Сохранённые записи
────────────────

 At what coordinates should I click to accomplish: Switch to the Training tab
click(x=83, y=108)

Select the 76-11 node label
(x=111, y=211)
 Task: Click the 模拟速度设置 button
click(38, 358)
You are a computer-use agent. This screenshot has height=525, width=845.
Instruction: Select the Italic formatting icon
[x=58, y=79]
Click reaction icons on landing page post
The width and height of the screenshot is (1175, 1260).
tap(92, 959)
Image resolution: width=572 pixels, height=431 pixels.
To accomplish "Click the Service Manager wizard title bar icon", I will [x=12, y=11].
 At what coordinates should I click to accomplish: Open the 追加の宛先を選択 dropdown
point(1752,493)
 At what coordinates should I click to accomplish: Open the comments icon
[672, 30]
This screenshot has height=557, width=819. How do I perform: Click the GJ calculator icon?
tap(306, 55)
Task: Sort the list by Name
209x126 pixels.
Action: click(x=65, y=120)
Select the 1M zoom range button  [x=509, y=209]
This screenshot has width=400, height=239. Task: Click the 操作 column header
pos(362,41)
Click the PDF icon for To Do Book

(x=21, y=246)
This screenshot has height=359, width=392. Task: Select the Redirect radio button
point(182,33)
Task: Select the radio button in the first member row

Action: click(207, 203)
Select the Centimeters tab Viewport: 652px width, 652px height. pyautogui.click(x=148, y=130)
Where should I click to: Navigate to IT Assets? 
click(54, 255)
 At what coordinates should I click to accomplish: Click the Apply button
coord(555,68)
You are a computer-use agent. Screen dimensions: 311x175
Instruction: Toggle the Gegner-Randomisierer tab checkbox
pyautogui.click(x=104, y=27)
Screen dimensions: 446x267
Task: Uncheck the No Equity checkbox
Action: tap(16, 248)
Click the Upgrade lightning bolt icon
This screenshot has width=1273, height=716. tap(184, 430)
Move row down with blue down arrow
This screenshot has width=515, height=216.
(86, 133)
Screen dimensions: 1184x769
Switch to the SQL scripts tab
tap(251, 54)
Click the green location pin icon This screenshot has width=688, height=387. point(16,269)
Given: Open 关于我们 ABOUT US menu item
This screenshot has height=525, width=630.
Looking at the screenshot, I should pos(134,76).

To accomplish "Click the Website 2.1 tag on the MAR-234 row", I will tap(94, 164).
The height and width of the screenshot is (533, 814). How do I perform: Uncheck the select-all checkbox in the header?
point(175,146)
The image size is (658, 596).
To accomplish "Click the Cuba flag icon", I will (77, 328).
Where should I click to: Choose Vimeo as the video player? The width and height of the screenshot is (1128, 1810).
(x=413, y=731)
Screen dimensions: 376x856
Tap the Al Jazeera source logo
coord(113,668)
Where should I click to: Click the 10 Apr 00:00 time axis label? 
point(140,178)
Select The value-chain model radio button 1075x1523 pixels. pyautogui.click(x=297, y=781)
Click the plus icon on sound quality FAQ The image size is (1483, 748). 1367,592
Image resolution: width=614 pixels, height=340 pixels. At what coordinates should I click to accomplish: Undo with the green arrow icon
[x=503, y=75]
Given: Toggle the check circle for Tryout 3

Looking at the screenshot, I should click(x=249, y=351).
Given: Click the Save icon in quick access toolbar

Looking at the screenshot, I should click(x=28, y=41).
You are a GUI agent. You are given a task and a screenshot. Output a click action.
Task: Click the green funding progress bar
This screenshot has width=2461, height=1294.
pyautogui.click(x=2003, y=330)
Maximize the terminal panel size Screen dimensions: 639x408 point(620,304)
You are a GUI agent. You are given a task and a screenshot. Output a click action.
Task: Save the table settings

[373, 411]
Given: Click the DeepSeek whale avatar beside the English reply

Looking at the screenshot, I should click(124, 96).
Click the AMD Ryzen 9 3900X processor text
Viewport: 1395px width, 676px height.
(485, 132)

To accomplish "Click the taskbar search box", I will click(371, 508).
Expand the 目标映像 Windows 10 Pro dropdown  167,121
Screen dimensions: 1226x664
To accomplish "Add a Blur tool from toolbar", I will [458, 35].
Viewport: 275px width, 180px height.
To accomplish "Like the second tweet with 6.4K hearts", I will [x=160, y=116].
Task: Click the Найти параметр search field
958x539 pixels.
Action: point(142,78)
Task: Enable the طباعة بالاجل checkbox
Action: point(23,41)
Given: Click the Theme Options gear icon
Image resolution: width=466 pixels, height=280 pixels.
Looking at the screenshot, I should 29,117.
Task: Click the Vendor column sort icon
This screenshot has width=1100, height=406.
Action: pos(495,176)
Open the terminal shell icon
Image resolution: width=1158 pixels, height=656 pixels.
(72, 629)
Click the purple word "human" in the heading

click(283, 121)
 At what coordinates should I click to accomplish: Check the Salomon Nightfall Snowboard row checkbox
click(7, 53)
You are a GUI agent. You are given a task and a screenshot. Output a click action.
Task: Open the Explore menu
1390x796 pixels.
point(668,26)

────────────────

Условие задания
Пожалуйста, повторите без изменений строки записей от самого начала до строки, содержащей «Action: click(x=65, y=120)», включительно.

Ответ
 At what coordinates should I click to accomplish: Switch to the Training tab
click(x=83, y=108)

Select the 76-11 node label
(x=111, y=211)
 Task: Click the 模拟速度设置 button
click(38, 358)
You are a computer-use agent. This screenshot has height=525, width=845.
Instruction: Select the Italic formatting icon
[x=58, y=79]
Click reaction icons on landing page post
The width and height of the screenshot is (1175, 1260).
tap(92, 959)
Image resolution: width=572 pixels, height=431 pixels.
To accomplish "Click the Service Manager wizard title bar icon", I will [x=12, y=11].
 At what coordinates should I click to accomplish: Open the 追加の宛先を選択 dropdown
point(1752,493)
 At what coordinates should I click to accomplish: Open the comments icon
[672, 30]
This screenshot has height=557, width=819. How do I perform: Click the GJ calculator icon?
tap(306, 55)
Task: Sort the list by Name
209x126 pixels.
Action: click(x=65, y=120)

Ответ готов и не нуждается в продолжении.